Winning the real budget fight means cutting health care fat 

House Republicans and President Barack Obama agreed to $4 billion in cuts for fiscal year 2011. The spending reductions were part of a stopgap continuing resolution that will fund the government through March 18. True, $4 billion may seem small when compared with a $1.5 trillion deficit, but don’t forget that these are the first real-time cuts in government spending in modern memory.

The two parties are already negotiating on a follow-up resolution that (we hope) will cut spending further while ensuring government operations through the end of the fiscal year. And the sooner fiscal year 2011 is behind us, the better, for it will have cleared the decks for a more important fight: next year’s budget.

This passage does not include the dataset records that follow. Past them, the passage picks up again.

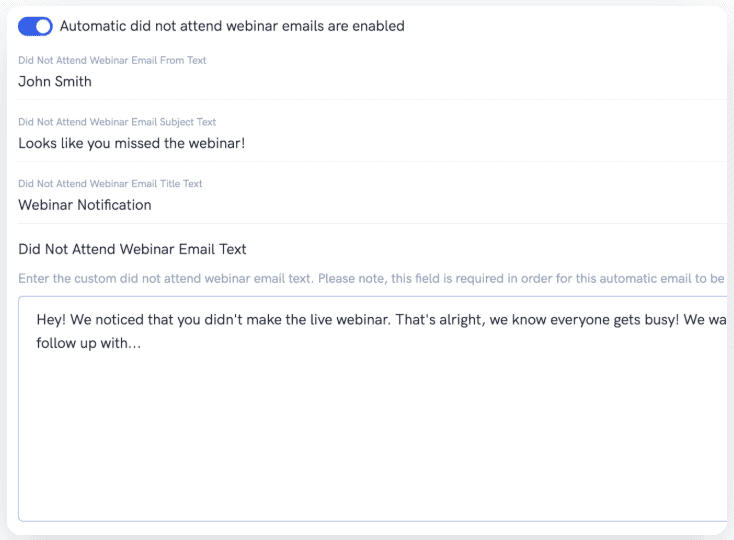Click the phrase "That's alright" in the email body
Screen dimensions: 734x540
[x=458, y=319]
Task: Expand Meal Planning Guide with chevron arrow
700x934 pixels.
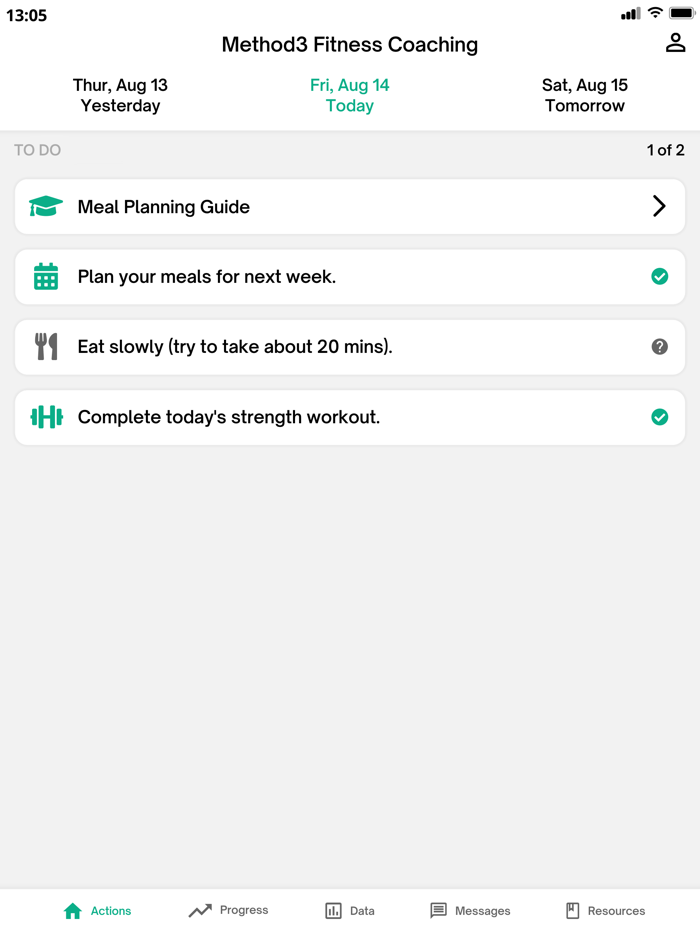Action: (659, 207)
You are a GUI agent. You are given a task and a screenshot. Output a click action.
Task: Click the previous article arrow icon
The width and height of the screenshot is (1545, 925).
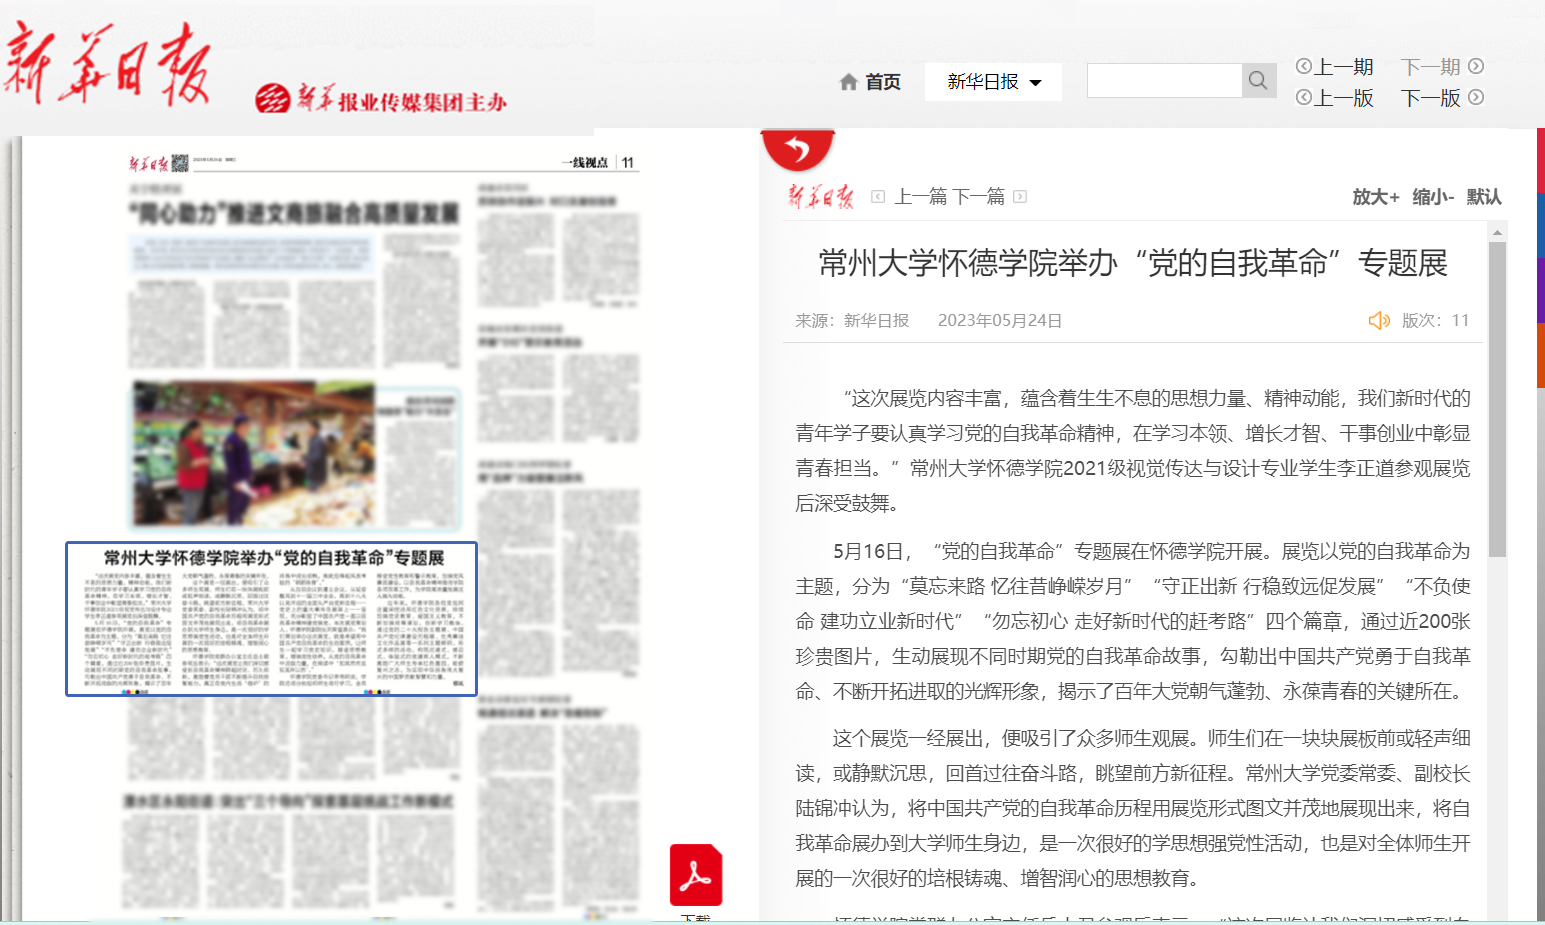(x=878, y=197)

The 2012 budget matters about entitlement spending. Congress has shown a willingness to reduce discretionary spending, but it could eliminate every last dollar spent on defense, education, welfare and the environment, and America would still be headed toward insolvency. A bike path in Dubuque is not going to break the bank. The main drivers of our growing national debt are Medicare, Medicaid, Social Security and interest payments.

With common-sense changes in the architecture of the three entitlement programs now, we can avoid cutting benefits for retired Americans or those near retirement while preserving the safety net for future beneficiaries and eventually getting our debt under control. The alternative, which politicians in both parties have been pursuing for decades, is to do nothing while the problem grows worse. Social Security, Medicare and Medicaid cannot live forever in their current form. Either we make the necessary adjustments ourselves, or the bond markets will force them on us. And that could get ugly.

Having pledged on Feb. 15 to “include real entitlement reforms” in the upcoming budget, House Republicans now have to show the country how to avoid a future when Social Security, Medicare and Medicaid consume the federal government and the American economy. And they have to do that without relying on budget gimmicks and bookkeeping tricks stolen from the Enron Guide to Double-Entry Accounting. Otherwise they’ll be laughed out of the room.

The good news is that there’s a consensus about which reforms are necessary.

Begin by focusing on the expensive health care programs: Block-grant Medicaid to the states while suspending the Maintenance of Effort regulations that tell governors how to spend the money they receive from Washington. Allow the governors to use the block-grant money to set up private exchanges where Medicaid recipients use benefits to shop for private insurance plans. Cut the red tape in Medicare that prevents doctors and hospitals from finding new ways to treat patients at a lower price. For Americans 55 or younger, gradually move to a system where patients use a fixed Medicare payment to choose the approved plan that’s best for them. This is the bipartisan approach proposed by House Budget Committee Chairman Paul Ryan and economist Alice Rivlin, a Democrat.

This article appeared in The Weekly Standard.